Stansted Airport issued a similar warning on Twitter, writing: “Due to potential disruption caused by #StormEunice passengers are advised to check with their airline for the most up-to-date flight information.
“We also advice allowing plenty of time for your journey to the airport, as road and rail networks may be affected.”
East Midlands Airport also tweeted: “Due to potential disruption caused by #StormEunice tomorrow, passengers are advised to check with their airline for the most up-to-date flight information.
“We also advise allowing plenty of time for your journey to the airport, as road and rail networks may be affected.”
On its website, Heathrow Airport says: “Storm Eunice is forecast to cause poor weather conditions across the UK today (18 February). We are working closely with our airline and air traffic control partners to get passengers safely away on their journeys as quickly as possible.
“High winds and poor weather can cause last-minute delays, but we will do everything in our power to minimise any disruption. Please continue to check with your airline for the latest flight information.”
Manchester Airport also said on Twitter : "Due to potential disruption caused by Storm Eunice tomorrow, passengers are advised to check with their airline for the most up-to-date flight information. We also advise allowing plenty of time for your journey to the airport, as road and rail networks may be affected."
What have forecasters said about Storm Eunice?
The Met Office has issued two of its highest level warnings in regards to Storm Eunice - a red weather warning.
The red weather warning – the highest alert, meaning a high impact is very likely – has been issued due to the combination of high tides, strong winds and storm surge, which is understood to be a rare event for the UK.
The second rare highest alert – meaning a high impact is very likely – was issued to run from 10am until 3pm over the East of England on Friday due to fears of Storm Eunice “causing significant disruption and dangerous conditions due to extremely strong winds” up to 90mph, the Met Office said.
The warning covering Greater London, Kent, Surrey and other parts of the South East joined an earlier-announced red weather warning starting from 7am along the coastline of Devon, Cornwall and Somerset as well as the south coast of Wales due to the combination of high tides, strong winds and storm surge.

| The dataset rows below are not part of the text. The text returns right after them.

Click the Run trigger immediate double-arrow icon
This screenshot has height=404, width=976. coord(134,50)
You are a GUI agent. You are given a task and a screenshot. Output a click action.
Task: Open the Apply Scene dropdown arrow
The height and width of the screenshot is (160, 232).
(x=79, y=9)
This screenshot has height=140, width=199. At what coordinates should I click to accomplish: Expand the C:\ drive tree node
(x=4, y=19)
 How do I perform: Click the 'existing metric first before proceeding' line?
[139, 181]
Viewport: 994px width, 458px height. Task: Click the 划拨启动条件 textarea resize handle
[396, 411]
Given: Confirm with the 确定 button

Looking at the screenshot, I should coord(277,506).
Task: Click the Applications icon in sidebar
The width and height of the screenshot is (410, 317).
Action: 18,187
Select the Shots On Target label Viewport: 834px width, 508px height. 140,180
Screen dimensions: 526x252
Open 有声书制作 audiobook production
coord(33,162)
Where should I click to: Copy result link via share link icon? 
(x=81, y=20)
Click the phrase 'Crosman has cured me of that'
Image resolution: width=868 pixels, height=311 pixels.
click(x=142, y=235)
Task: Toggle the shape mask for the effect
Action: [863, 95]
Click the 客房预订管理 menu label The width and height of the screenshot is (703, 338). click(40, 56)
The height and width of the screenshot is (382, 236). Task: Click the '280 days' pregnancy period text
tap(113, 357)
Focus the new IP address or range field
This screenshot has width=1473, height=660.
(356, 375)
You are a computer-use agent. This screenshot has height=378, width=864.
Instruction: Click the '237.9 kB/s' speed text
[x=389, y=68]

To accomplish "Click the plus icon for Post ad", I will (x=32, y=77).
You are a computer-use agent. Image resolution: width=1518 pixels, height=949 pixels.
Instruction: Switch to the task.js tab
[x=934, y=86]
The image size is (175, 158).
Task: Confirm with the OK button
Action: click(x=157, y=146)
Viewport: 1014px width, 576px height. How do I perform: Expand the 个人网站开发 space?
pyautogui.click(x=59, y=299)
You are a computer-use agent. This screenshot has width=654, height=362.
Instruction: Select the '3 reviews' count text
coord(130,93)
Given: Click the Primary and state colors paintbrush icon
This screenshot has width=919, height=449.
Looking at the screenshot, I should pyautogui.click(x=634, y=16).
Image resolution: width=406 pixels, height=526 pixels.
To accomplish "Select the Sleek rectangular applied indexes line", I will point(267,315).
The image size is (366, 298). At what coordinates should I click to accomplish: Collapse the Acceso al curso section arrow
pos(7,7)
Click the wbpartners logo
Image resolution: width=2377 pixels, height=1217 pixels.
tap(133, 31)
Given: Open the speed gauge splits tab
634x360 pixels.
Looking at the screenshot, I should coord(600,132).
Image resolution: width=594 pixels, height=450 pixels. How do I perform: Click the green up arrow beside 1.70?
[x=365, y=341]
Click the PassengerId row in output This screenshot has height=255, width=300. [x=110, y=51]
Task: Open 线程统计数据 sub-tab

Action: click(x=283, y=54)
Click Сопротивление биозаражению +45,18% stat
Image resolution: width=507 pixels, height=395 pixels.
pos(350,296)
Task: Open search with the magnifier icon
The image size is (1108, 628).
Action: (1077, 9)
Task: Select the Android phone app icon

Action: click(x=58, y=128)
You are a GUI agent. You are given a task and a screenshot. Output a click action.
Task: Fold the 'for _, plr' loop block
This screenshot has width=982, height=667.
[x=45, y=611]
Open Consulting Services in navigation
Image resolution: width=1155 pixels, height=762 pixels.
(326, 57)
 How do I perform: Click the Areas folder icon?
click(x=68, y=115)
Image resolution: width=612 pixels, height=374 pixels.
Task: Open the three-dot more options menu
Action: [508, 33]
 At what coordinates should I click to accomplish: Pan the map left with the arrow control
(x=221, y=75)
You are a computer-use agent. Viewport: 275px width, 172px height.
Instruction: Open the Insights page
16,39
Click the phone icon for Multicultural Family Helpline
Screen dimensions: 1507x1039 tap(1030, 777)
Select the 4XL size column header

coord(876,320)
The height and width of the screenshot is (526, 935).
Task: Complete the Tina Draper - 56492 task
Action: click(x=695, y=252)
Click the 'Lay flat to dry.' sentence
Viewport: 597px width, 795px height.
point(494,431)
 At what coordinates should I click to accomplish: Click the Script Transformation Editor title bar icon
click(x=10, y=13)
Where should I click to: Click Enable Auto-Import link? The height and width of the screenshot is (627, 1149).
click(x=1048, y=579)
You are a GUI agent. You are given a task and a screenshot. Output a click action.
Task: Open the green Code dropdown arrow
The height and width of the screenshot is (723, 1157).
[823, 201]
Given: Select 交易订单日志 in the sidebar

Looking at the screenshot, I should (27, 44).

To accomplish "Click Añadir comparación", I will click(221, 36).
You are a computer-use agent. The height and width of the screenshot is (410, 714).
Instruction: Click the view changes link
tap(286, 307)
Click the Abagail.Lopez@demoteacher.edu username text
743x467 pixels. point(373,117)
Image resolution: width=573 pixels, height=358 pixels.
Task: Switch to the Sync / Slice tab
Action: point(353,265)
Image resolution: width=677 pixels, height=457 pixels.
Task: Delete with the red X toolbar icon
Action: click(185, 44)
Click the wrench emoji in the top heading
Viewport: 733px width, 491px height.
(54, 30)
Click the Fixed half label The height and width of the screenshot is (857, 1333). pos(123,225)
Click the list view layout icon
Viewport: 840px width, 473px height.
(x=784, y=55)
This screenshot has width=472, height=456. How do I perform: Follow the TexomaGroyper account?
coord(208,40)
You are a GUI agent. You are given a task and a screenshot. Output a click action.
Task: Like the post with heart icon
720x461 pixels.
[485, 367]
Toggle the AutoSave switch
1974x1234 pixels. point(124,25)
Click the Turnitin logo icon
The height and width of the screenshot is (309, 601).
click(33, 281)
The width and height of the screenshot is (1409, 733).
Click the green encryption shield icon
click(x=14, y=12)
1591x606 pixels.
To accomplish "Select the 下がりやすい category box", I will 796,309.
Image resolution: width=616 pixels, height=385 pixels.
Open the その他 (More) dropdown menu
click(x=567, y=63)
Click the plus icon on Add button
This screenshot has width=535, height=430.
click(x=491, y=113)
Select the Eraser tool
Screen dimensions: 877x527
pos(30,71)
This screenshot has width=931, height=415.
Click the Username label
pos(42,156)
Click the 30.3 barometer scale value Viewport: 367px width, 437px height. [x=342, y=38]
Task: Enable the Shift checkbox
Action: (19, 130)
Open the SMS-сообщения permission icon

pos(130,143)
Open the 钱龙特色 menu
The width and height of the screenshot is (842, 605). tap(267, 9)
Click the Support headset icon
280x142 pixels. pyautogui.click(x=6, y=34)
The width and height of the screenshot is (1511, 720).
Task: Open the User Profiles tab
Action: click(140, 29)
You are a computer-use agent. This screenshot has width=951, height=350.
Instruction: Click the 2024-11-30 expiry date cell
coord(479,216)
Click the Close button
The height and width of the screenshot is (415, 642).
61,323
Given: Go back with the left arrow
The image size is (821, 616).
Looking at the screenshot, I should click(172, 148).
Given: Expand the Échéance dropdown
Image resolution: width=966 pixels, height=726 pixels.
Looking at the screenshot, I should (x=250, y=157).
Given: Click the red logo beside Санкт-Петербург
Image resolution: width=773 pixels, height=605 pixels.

Wind gusts in the most exposed coastal areas could exceed 90mph, the Met Office said, while an amber warning for gusts up to 80mph covers the whole of England from 5am to 9pm.
The Met Office added that the dangerous weather phenomenon known as a sting jet – a small area of highly intense wind inside a storm – could form later on Friday.
Met Office chief meteorologist Paul Gundersen said: “After the impacts from Storm Dudley for many on Wednesday, Storm Eunice will bring damaging gusts in what could be one of the most impactful storms to affect southern and central parts of the UK for a few years.”
“The red warning areas indicate a significant danger to life as extremely strong winds provide the potential for damage to structures and flying debris.”
There were also yellow warnings for wind until 6pm in the Midlands, north-east England, north-west England, some of Northern Ireland and parts of Scotland, as well as in for south-east England, south-west England parts of the West Midlands.
A separate yellow warning for snow was in place for much of Scotland, Northern Ireland and northern England until the same time.